• Task goal:
The entries below should be quoted exactly, with no pictures carried over.

Stored data
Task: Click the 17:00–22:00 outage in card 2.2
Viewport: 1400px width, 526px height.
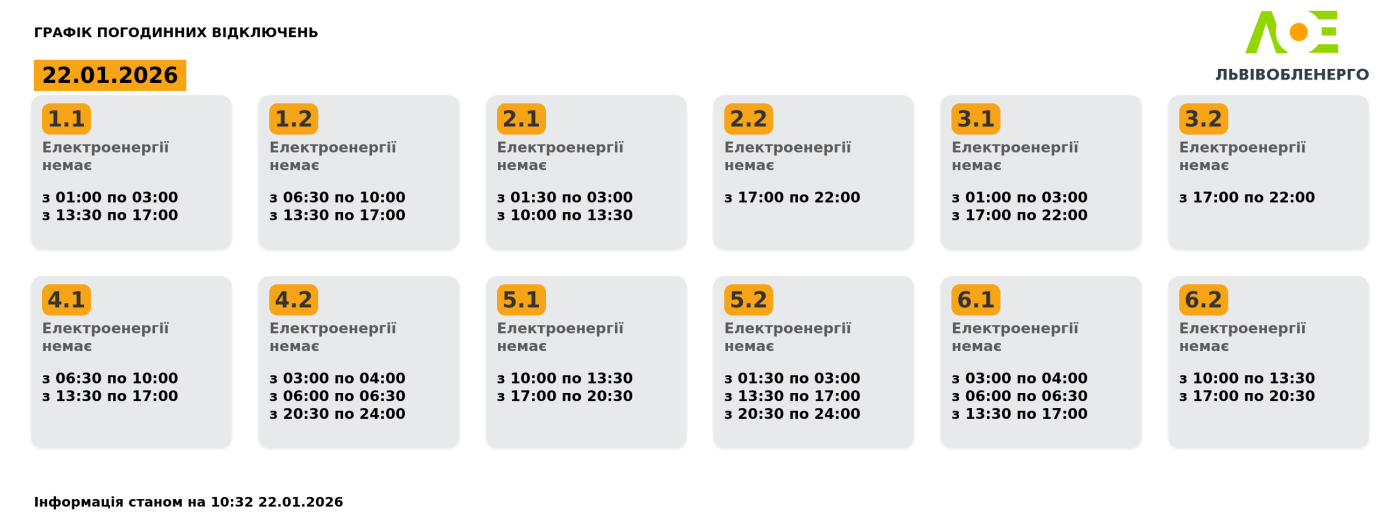Action: (x=792, y=198)
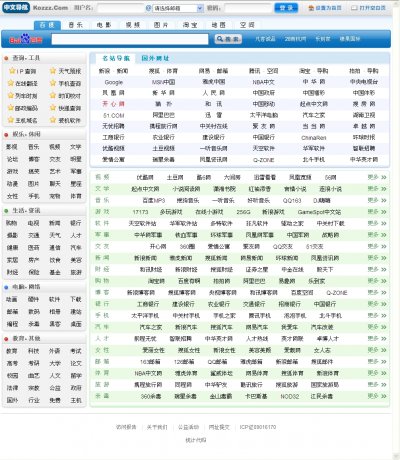Screen dimensions: 400x460
Task: Click the star icon beside 列车时刻
Action: (x=11, y=96)
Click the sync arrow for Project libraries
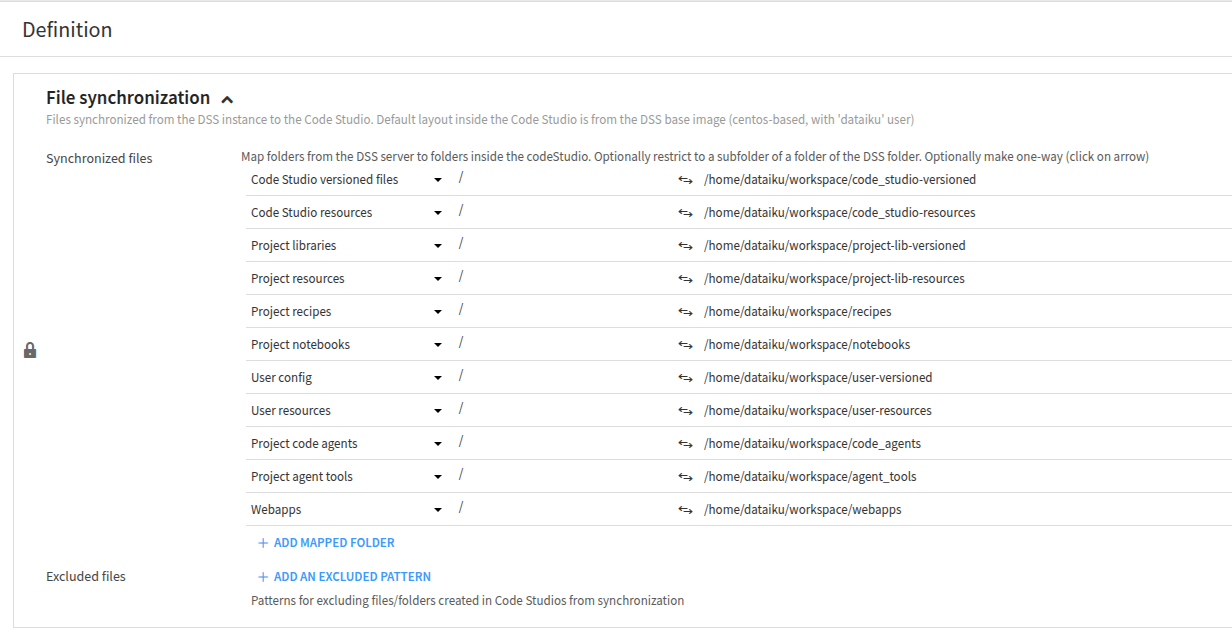This screenshot has height=640, width=1232. point(686,245)
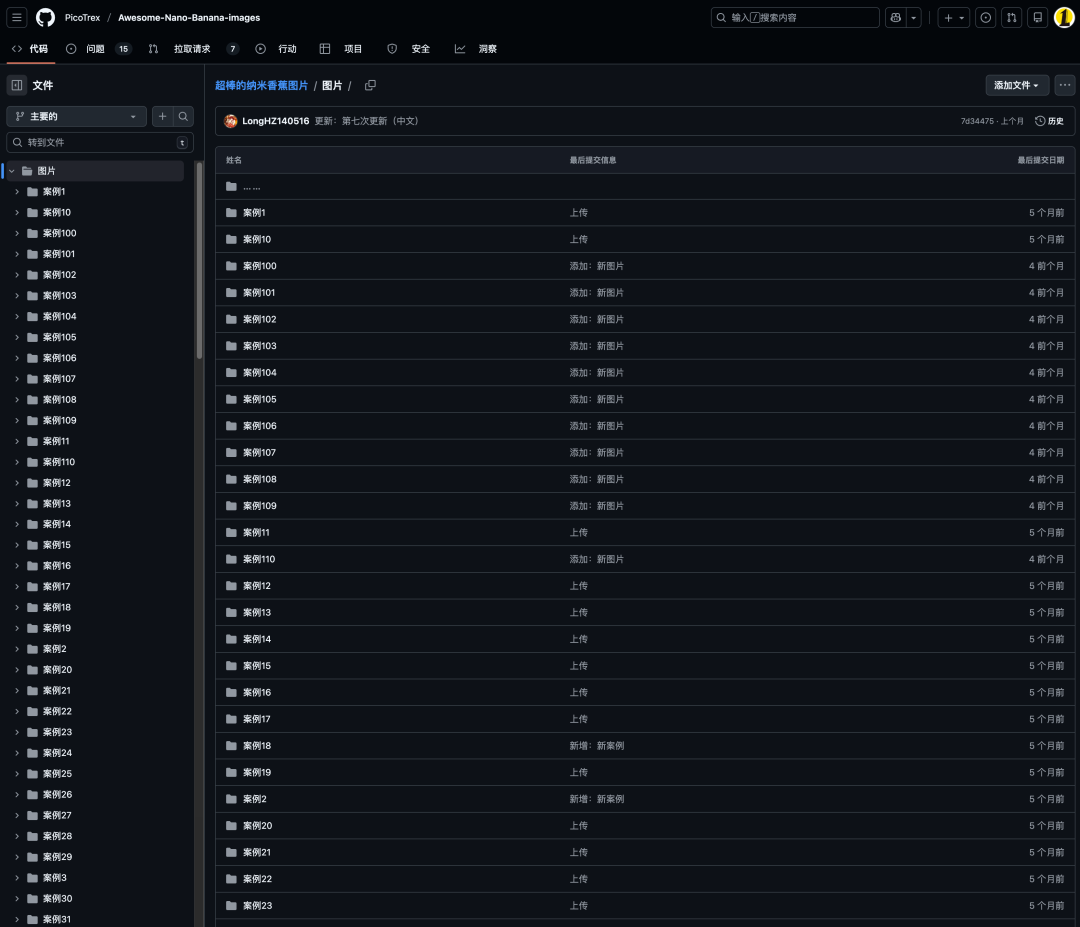Switch to the 问题 tab

(97, 49)
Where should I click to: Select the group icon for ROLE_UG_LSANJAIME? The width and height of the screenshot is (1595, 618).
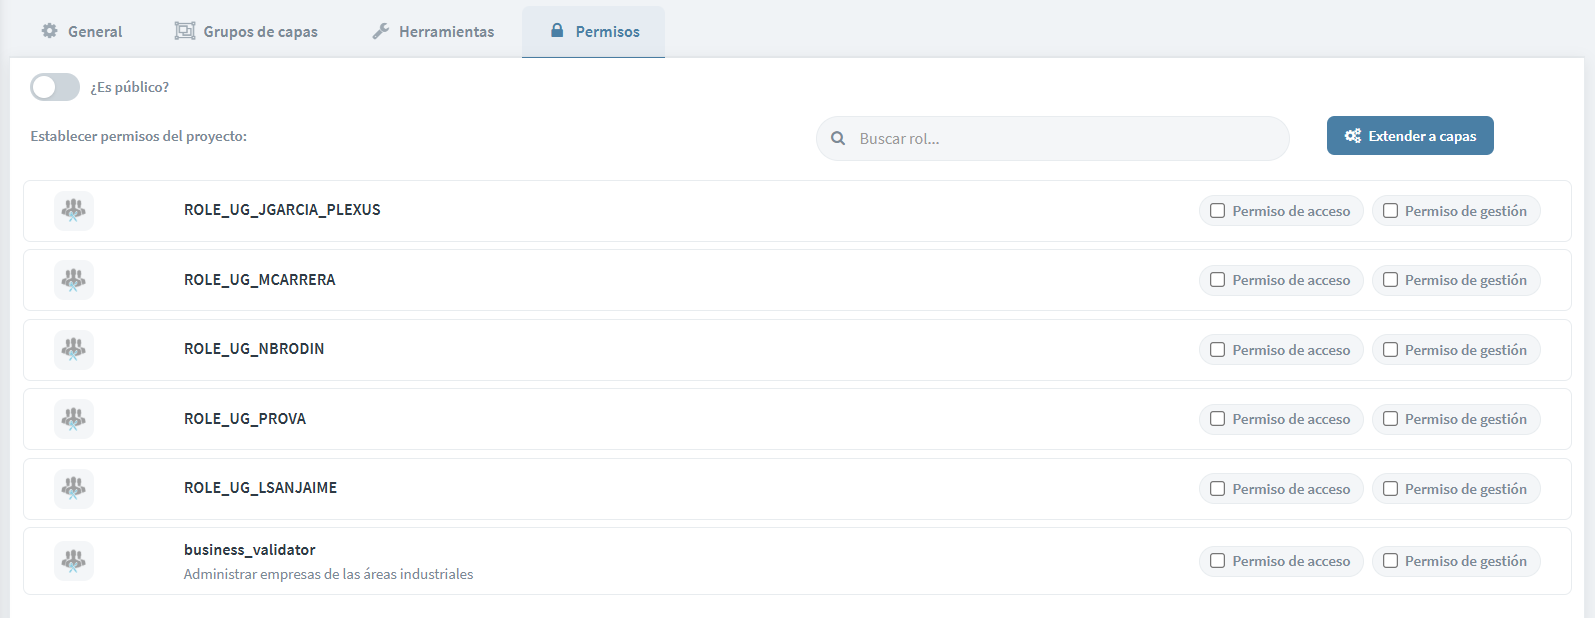(74, 489)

• The completed task:
Task: Click the 17:00–22:00 outage in card 2.2
Viewport: 1400px width, 526px height.
Action: (x=792, y=198)
Screen dimensions: 400x460
Task: Click the star icon beside 列车时刻
Action: (x=11, y=96)
Click the sync arrow for Project libraries
This screenshot has height=640, width=1232. point(686,245)
Switch to the 问题 tab

(97, 49)
Where should I click to: Select the group icon for ROLE_UG_LSANJAIME? The width and height of the screenshot is (1595, 618).
(74, 489)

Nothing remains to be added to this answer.